Six patients completed neoadjuvant docetaxel and GVAX therapy. No serious drug‐related adverse events were observed. Median change in prostate‐specific antigen (PSA) following neoadjuvant therapy was 1.47 ng/ml. One patient did not undergo RP due to the discovery of positive lymph nodes during exploration. Of the five patients completing RP, four had a downstaging of their Gleason score. Undetectable PSA was achieved in three patients at 2 months after RP and in two patients at 3 years after RP.
Conclusions.
Neoadjuvant docetaxel/GVAX is safe and well tolerated in patients with high‐risk locally advanced PC. No evidence of increased intraoperative hemorrhage or increased length of hospital stay postoperatively was noted. These results justify further study of neoadjuvant immunotherapy.
摘要
背景. 前列腺癌(PC)是美国男性中最常诊断的非皮肤恶性肿瘤。PC进展缓慢,且具有多种潜在的靶位抗原,因此是免疫疗法的理想治疗对象。GVAX由PC‐3细胞(CG1940)和LNCaP细胞(CG8711)组成,是一种用于前列腺癌治疗的细胞免疫治疗法。两种细胞均为经基因修饰后可分泌粒细胞巨噬细胞集落刺激因子的前列腺腺癌细胞系。基于GVAX在局部晚期前列腺癌患者新辅助治疗中可能有效的假说,我们开展了一项关于多西他赛新辅助治疗联合GVAX治疗的II期研究;并在本研究中评估了GVAX在接受前列腺根治术(RP)患者中的临床作用。

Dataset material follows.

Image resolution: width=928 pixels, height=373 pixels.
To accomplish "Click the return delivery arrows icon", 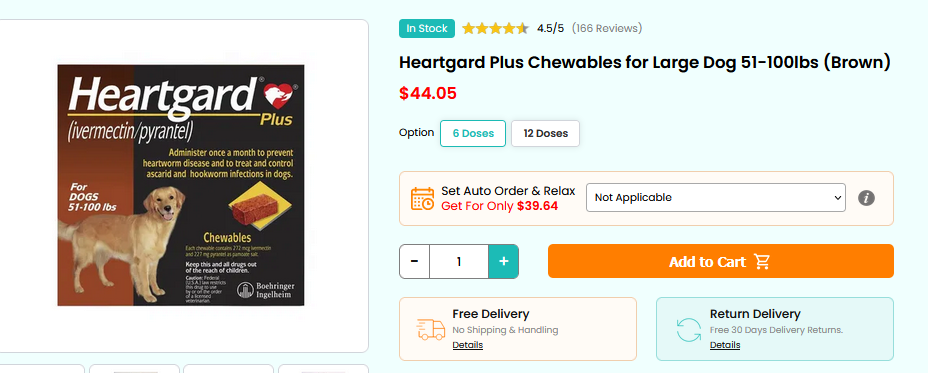I will 688,330.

方法. 给予患者多西他赛75mg/m2每3周一次治疗,共4周期。化疗后2 ∼3天给予GVAX作为术前免疫治疗,共4周期。首剂GVAX为5 ×108细胞的启动剂量免疫治疗,后续加强治疗的剂量为3×108细胞。RP术后患者将再接受6周期免疫治疗。评估患者的病理完全缓解、毒性事件和临床缓解率。研究的主要终点为pT0病理状态,定义为前列腺部位无癌症证据。
结果. 6例患者完成了多西他赛联合GVAX的新辅助治疗。研究未观察到严重药物相关不良事件。新辅助治疗后患者前列腺特异性抗原(PSA)水平的中位变化值为1.47ng/ml。1例患者因研究期间发现阳性淋巴结而未行RP。5例完成RP的患者中,4例Gleason评分降级。3例患者的PSA水平在RP后2月不可测,2例患者在RP后3年不可测。
结论.多西他赛联合GVAX新辅助治疗在局部晚期高危前列腺癌患者中具有良好的安全性和耐受性。未见术中出血或术后住院时间延长的证据。上述结果支持就新辅助免疫治疗开展进一步研究。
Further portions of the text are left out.